GENERAL DYNAMICS CORPORATION
401(k) PLAN 3.5
Notes to Financial Statements
December 31, 2016


(f)
Notes Receivable from Participants
The Plan permits active participants to borrow the lesser of $50,000 less the highest outstanding note receivable (or participant loans or loan) balance during the last 12 months, or 50% of the vested amount in their accounts (subject to limits defined in the Plan Document and by the IRC). Loans are secured by the remaining balance in the participants’ accounts. Participants are required to repay the loan by regular payroll deductions over a period of up to five years. The Plan also offers primary residence loans (with terms up to 20 years). Loans are issued at the U.S. prime rate of interest. Participant loans are recorded at amortized cost, which is the remaining unpaid principal balance plus any accrued but unpaid interest. Delinquent loans are reclassified as distributions based upon the terms of the Plan Document.
(g)

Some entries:

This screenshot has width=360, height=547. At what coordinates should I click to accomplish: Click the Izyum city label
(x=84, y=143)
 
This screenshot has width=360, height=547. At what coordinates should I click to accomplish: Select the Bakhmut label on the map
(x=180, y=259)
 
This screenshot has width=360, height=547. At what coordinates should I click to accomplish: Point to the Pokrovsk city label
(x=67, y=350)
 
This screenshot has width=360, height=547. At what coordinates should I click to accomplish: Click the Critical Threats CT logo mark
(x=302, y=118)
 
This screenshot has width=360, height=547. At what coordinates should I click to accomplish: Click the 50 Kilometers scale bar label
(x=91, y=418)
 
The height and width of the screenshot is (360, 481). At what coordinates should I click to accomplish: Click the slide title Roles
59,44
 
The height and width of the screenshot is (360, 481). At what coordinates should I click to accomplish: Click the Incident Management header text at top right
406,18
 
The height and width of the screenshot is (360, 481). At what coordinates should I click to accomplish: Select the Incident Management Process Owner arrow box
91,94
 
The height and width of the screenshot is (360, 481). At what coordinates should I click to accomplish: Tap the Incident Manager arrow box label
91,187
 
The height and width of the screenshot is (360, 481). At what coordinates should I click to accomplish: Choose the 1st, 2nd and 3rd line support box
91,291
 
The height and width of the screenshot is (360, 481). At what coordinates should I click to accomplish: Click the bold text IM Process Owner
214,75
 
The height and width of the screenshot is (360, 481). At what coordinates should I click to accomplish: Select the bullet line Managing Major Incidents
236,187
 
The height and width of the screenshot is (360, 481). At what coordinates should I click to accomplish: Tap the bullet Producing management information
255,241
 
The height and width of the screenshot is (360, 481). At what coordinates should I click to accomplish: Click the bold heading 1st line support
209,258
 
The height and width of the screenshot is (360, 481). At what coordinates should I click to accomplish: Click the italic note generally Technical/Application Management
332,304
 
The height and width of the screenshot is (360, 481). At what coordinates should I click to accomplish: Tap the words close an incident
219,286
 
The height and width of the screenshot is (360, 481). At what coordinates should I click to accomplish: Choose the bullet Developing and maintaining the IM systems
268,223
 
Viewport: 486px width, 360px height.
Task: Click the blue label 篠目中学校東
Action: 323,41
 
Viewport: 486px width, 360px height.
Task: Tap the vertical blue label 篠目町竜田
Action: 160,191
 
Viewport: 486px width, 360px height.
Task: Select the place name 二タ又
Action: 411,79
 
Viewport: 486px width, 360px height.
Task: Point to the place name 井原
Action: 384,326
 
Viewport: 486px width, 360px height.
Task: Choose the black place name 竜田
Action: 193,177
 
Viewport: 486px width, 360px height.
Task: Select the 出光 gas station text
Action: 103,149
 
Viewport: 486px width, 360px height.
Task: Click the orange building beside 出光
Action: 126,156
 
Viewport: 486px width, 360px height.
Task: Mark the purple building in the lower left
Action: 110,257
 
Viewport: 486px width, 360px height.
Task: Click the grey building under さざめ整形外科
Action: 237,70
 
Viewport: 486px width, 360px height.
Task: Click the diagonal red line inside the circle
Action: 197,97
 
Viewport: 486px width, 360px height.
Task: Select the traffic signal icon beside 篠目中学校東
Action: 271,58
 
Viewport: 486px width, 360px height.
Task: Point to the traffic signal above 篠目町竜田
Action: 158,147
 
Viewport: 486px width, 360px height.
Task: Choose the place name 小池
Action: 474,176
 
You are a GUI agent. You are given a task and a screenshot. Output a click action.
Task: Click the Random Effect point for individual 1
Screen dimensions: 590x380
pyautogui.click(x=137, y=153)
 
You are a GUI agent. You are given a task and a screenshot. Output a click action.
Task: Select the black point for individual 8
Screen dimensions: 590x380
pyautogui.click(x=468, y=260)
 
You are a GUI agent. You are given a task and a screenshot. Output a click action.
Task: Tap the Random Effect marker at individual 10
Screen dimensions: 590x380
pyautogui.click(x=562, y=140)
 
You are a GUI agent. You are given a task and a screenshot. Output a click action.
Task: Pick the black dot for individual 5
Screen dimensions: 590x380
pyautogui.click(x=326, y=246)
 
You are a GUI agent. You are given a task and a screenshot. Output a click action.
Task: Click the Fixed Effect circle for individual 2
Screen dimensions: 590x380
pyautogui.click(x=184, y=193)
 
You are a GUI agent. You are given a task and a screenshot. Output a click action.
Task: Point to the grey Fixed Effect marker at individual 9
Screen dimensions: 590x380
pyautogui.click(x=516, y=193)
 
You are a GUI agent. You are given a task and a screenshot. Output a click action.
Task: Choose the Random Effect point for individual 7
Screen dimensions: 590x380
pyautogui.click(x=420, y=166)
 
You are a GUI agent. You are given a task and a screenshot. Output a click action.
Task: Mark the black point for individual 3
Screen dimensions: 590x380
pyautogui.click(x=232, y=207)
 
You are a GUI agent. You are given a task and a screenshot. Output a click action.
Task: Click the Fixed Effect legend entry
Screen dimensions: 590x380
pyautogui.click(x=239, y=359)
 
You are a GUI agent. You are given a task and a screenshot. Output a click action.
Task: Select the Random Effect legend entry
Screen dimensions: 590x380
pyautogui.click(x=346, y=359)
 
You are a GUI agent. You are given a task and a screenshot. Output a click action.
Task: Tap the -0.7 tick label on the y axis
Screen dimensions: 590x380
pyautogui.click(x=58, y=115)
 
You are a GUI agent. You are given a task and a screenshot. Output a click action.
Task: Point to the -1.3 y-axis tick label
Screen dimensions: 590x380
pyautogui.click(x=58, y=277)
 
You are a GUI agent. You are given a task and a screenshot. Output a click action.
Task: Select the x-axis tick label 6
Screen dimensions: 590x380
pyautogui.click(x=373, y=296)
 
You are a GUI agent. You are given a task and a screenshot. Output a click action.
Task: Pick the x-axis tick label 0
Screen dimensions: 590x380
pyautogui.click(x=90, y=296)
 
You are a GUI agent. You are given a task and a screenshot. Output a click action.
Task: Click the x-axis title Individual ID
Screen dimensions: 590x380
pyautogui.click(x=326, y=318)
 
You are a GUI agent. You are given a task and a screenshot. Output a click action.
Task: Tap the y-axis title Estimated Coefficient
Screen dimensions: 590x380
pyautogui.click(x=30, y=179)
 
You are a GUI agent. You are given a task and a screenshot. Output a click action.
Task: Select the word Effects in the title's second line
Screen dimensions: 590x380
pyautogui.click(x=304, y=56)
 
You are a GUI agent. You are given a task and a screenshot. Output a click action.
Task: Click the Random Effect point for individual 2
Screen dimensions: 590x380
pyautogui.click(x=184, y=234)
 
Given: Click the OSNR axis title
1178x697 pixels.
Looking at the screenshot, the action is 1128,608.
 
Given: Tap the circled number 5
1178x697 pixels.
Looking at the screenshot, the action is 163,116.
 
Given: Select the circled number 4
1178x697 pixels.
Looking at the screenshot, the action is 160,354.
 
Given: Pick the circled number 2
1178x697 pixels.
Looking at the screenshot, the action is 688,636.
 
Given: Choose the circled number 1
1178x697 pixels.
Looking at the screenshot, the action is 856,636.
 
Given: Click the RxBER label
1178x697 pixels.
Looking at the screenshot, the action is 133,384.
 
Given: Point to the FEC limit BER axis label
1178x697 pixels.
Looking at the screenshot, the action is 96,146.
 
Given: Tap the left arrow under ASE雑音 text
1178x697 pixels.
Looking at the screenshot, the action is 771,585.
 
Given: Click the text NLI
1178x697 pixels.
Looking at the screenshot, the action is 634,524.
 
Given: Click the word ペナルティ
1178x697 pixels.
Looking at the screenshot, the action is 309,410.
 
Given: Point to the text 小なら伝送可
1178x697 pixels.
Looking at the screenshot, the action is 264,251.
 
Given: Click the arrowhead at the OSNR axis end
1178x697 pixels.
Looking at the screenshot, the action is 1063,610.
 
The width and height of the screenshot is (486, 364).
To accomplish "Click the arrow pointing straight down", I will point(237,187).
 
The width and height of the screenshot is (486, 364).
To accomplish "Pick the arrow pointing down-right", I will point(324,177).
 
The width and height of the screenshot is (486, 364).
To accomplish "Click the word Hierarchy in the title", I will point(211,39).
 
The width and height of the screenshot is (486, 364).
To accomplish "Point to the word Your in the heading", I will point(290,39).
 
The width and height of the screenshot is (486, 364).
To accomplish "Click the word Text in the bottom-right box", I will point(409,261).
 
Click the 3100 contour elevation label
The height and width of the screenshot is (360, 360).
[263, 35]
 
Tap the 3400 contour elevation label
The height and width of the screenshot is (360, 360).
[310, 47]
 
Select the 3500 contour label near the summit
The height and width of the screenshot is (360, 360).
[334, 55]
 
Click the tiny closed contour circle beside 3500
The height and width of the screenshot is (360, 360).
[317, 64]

Complete the following:
a) Answer these questions about the note on participant loans:
(i) Over what longest period must a regular loan be repaid through payroll deductions?
(ii) At what interest rate are loans issued?
(iii) What happens to delinquent loans?
b) Rewrite the entries from the line with "close an incident" up to and including the line with "Action: 474,176", changing "place name" to "location name" and leaving everything else as it is.

Exercise solutions:
a)
(i) Up to five years.
(ii) The U.S. prime rate of interest.
(iii) They are reclassified as distributions based upon the terms of the Plan Document.

b)
The height and width of the screenshot is (360, 481). At what coordinates should I click to accomplish: Tap the words close an incident
219,286
 
The height and width of the screenshot is (360, 481). At what coordinates should I click to accomplish: Choose the bullet Developing and maintaining the IM systems
268,223
 
Viewport: 486px width, 360px height.
Task: Click the blue label 篠目中学校東
Action: 323,41
 
Viewport: 486px width, 360px height.
Task: Tap the vertical blue label 篠目町竜田
Action: 160,191
 
Viewport: 486px width, 360px height.
Task: Select the location name 二タ又
Action: 411,79
 
Viewport: 486px width, 360px height.
Task: Point to the location name 井原
Action: 384,326
 
Viewport: 486px width, 360px height.
Task: Choose the black location name 竜田
Action: 193,177
 
Viewport: 486px width, 360px height.
Task: Select the 出光 gas station text
Action: 103,149
 
Viewport: 486px width, 360px height.
Task: Click the orange building beside 出光
Action: 126,156
 
Viewport: 486px width, 360px height.
Task: Mark the purple building in the lower left
Action: 110,257
 
Viewport: 486px width, 360px height.
Task: Click the grey building under さざめ整形外科
Action: 237,70
 
Viewport: 486px width, 360px height.
Task: Click the diagonal red line inside the circle
Action: 197,97
 
Viewport: 486px width, 360px height.
Task: Select the traffic signal icon beside 篠目中学校東
Action: 271,58
 
Viewport: 486px width, 360px height.
Task: Point to the traffic signal above 篠目町竜田
Action: 158,147
 
Viewport: 486px width, 360px height.
Task: Choose the location name 小池
Action: 474,176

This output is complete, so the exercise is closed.